• _Stored data entries_
▼
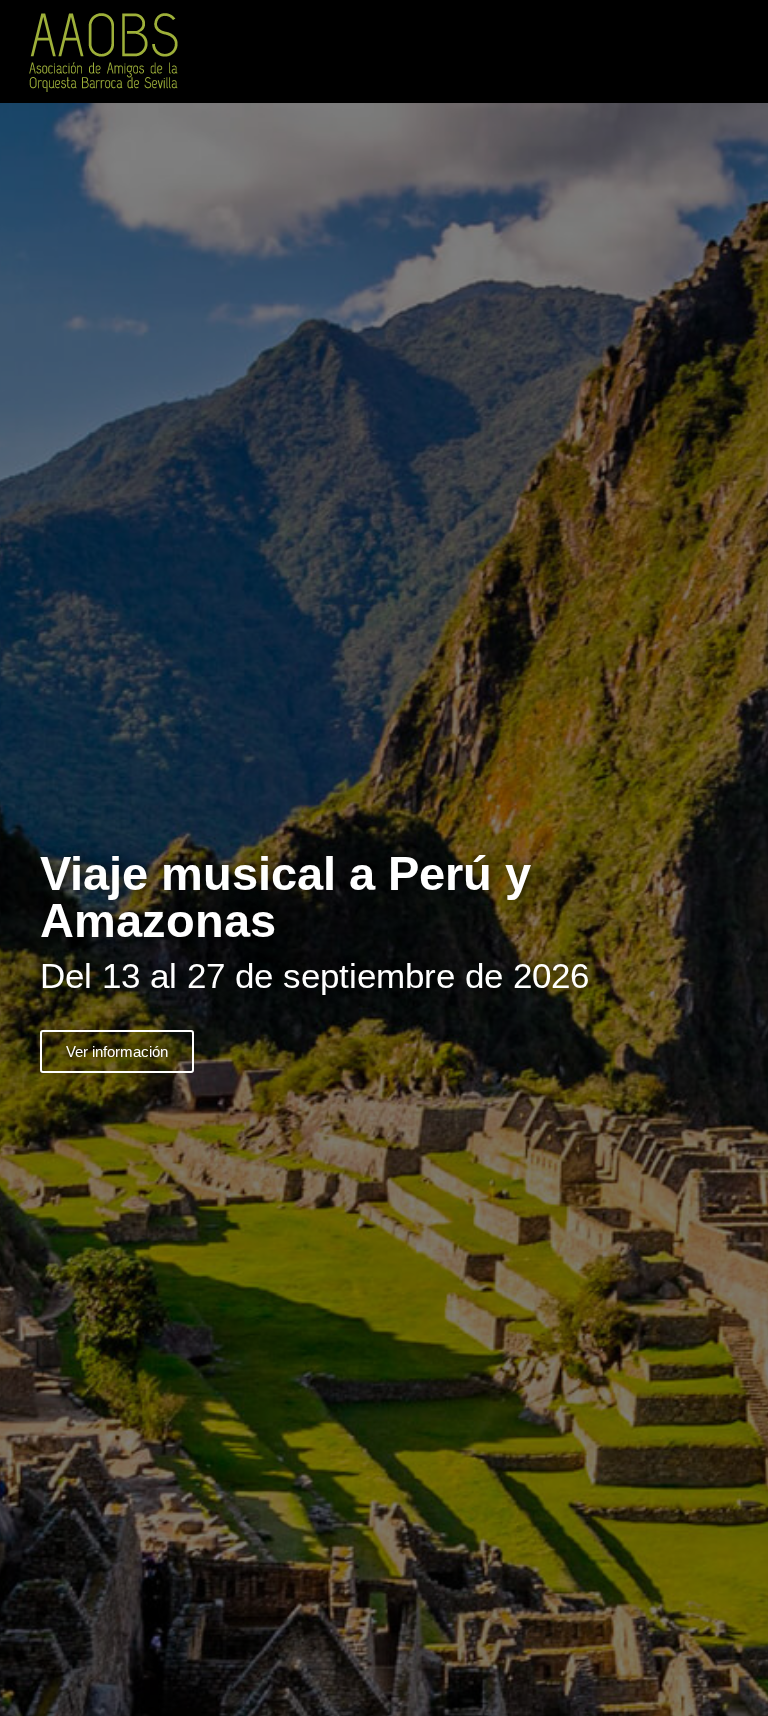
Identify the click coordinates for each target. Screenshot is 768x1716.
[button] (744, 51)
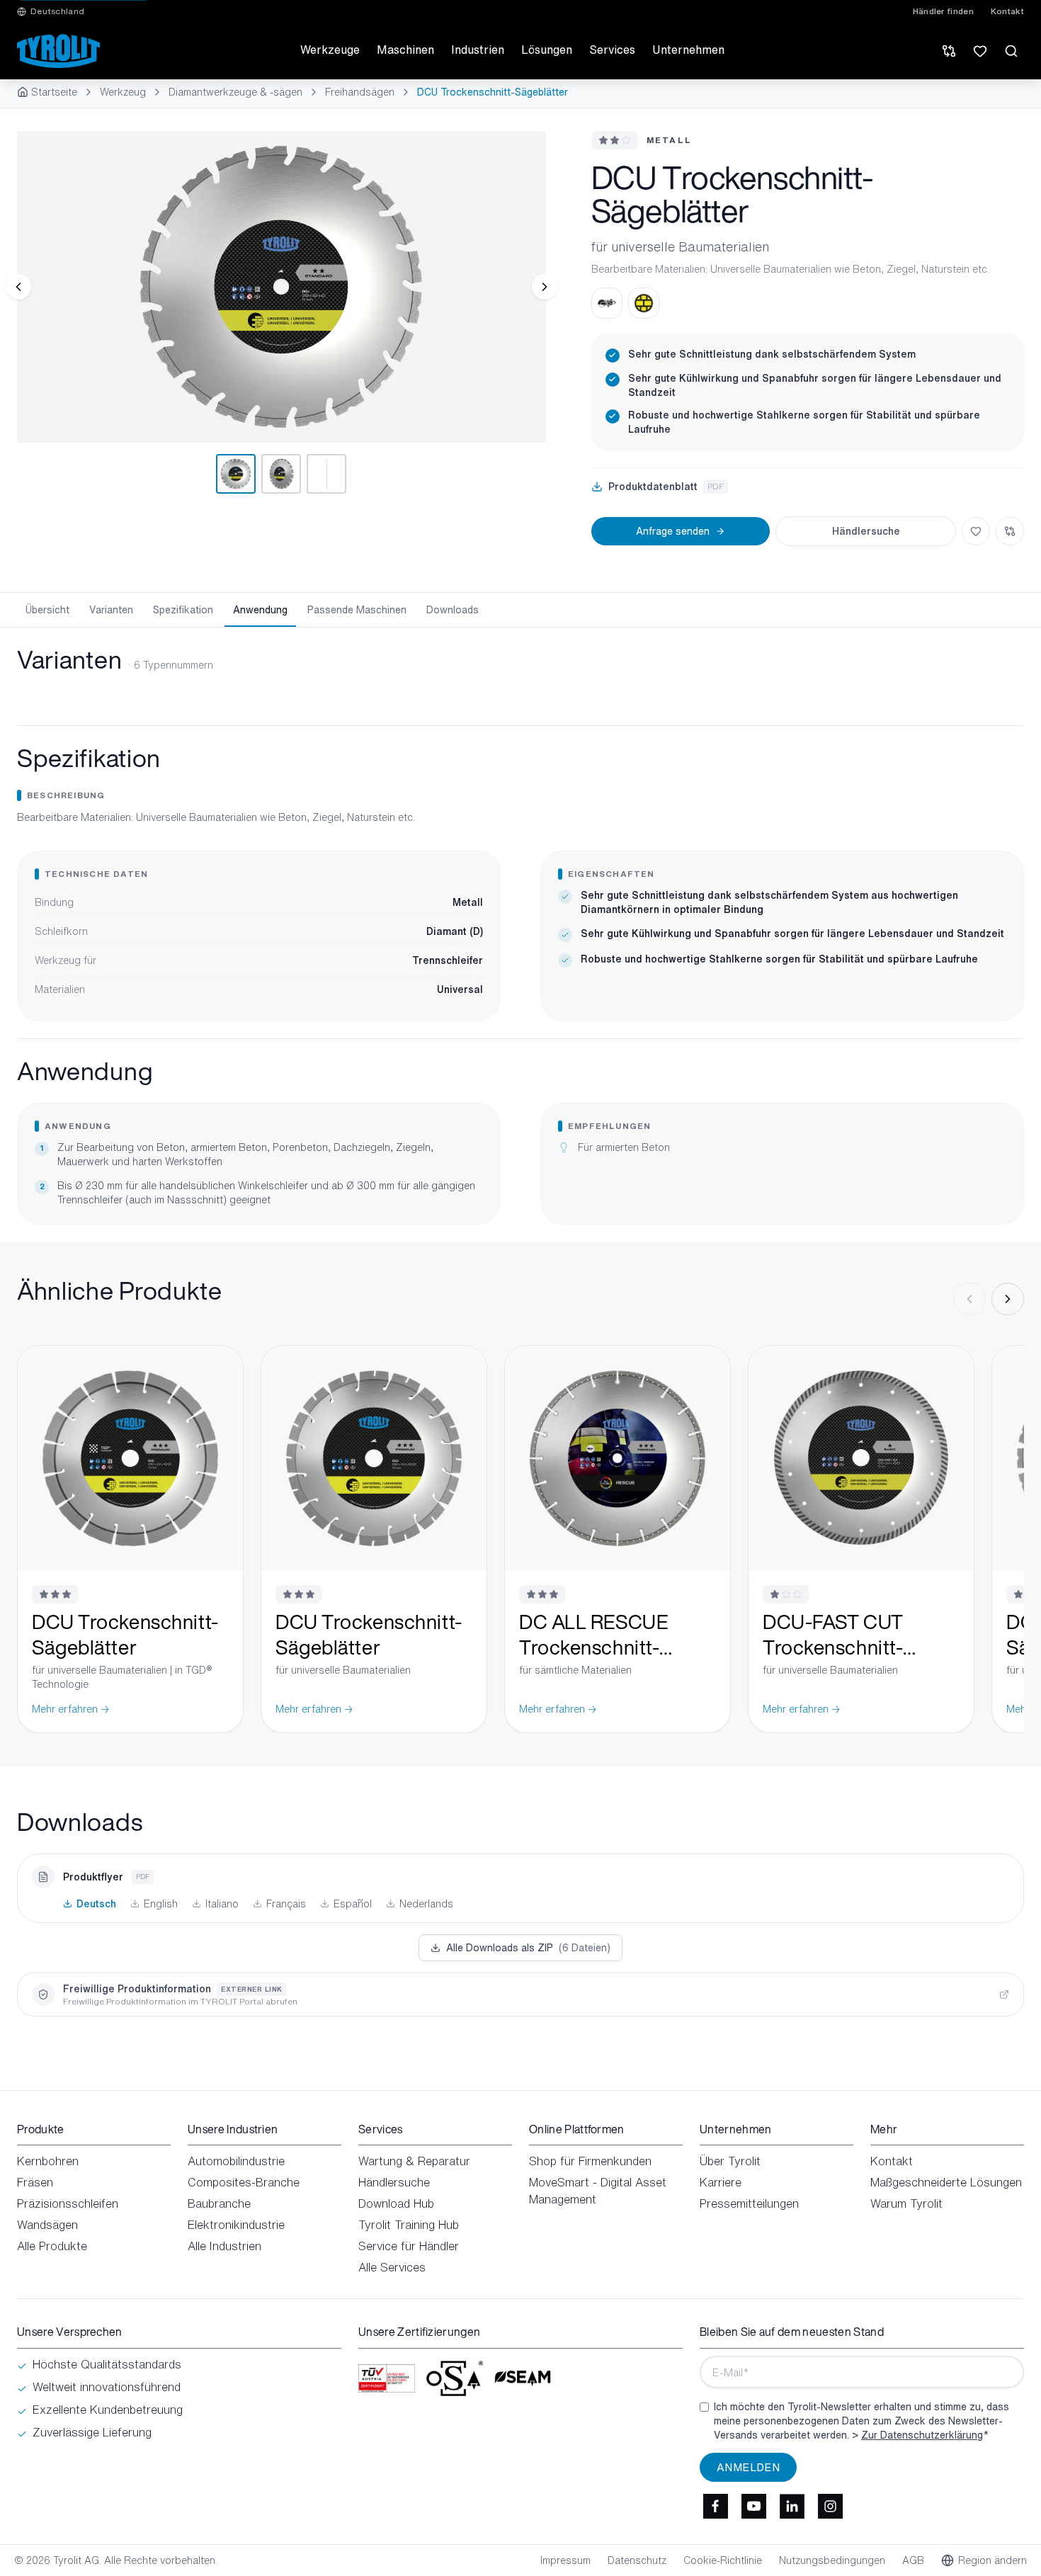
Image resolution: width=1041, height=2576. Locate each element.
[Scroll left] (969, 1299)
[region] (281, 287)
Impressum (565, 2560)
▲
• _EXERCISE DETAILS_
If a line in the records contains the string "each", include it in the count; report that count alone.

• _OUTPUT FOR THIS TASK_
2